Held Nov. 6 at the Holiday Inn Santa Fe, the WUI Institute features Code Council experts discussing the WUI fire challenge; mitigation tactics, including defensible space around structures and the International Codes; and collaborative fire planning. They will also discuss how to integrate GIS mapping with web-based, hyper-linked planning.
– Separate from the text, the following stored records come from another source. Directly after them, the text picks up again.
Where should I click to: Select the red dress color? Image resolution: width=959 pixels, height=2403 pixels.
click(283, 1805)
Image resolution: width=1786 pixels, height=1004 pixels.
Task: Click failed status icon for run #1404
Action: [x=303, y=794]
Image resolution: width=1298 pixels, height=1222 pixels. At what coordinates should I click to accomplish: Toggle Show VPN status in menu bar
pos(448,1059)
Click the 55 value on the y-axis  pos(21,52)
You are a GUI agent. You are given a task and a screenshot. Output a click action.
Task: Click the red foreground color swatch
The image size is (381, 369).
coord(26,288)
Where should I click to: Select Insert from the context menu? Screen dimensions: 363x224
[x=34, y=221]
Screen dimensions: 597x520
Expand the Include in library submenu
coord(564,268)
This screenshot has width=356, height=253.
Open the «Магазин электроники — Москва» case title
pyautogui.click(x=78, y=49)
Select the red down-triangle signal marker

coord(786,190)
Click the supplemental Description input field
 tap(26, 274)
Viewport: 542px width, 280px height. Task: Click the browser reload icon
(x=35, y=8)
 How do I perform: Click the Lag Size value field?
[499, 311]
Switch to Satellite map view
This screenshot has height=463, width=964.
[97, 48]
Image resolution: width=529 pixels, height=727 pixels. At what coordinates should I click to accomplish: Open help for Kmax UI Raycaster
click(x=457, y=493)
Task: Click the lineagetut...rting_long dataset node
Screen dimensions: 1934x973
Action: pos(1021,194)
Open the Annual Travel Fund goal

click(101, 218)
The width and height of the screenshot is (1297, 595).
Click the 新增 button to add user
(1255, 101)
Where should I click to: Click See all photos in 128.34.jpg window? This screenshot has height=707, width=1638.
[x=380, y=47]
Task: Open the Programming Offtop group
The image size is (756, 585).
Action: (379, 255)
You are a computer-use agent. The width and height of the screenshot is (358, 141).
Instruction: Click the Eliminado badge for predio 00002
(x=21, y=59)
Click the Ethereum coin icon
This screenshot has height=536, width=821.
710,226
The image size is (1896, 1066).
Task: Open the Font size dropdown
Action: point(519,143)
The Institute is for fire and building officials, community planners, elected officials, resource managers, developers, insurance agents, homeowners, and other stakeholders in preventing catastrophic wildfire.
“Communities in wildland urban interface areas need to ensure they take all necessary and available actions to protect themselves,” said Code Council President Adolf Zubia, Las Cruces Fire Chief. “Training and education of code officials and community leaders is vital to protecting our communities from wildfires.”
To learn more or to register for the WUI Institute on Nov. 6 in Santa Fe, visit iccsafe.org/training/WUI/ or call 1-888-ICC-SAFE (422-7233), ext. 33817. The registration fee, which includes lunch, is $150 for Code Council members and $175 for non-members. Registrants also receive WUI codes, reports, and continuing education credit.
The International Code Council, a membership association dedicated to building safety and fire prevention, develops the codes used to construct residential and commercial buildings, including homes and schools. Most U.S. cities, counties and states choose the International Codes, building safety codes developed by the International Code Council.